Dell Inc. has agreed to give Carl Icahn a closer look at its books less than a week after the activist investor joined a growing chorus of opposition to founder Michael Dell’s plan to take the world’s No. 3 personal computer maker private.
Dell shares rose 0.8 per cent to $14.27, above the take-private offer price of $13.65, after Icahn said on Monday that his Icahn Enterprises LP reached a confidentiality agreement with the company and looks forward to “its review of Dell’s confidential information.”
Dell was not immediately available for comment.

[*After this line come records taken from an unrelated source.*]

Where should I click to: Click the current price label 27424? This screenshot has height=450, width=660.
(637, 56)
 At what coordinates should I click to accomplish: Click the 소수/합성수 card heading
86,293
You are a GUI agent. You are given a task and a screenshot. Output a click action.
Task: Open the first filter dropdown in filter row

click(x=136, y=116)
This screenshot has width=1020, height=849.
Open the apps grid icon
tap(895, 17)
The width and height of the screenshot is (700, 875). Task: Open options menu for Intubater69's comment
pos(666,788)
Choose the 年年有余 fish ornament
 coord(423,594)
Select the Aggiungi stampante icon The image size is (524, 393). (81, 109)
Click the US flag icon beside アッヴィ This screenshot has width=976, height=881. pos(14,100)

Icahn demanded last week that Dell pay out $15.7-billion in special dividends instead of going private. He had argued that a proposed $24.4-billion buyout by Michael Dell, Silver Lake Partners and Microsoft Corp. short-changed shareholders, undervalued the company and benefited mainly Michael Dell.
Cross Research analyst Shannon Cross said the move was just another step in Dell’s commitment to examine alternative offers. But she said it “probably indicates Carl Icahn is serious about his proposal.”

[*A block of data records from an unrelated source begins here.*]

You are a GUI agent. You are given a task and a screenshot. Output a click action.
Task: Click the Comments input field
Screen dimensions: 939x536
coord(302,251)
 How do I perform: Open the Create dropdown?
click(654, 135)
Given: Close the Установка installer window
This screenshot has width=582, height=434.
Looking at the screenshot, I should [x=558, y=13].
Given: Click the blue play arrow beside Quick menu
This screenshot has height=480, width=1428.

Icahn, whose arrival on the scene typically puts companies on guard, has said he wants the PC maker to pay $9 a share in dividends immediately from its own cash and from raising new debt.
He argued that, combined with a “stub” value of $13.81 per share that his firm calculated based on discounted cash flow, his proposal would deliver a total value of $22.81 per share.
That would be a 67 per cent premium to the $13.65 buyout price put forward by Michael Dell.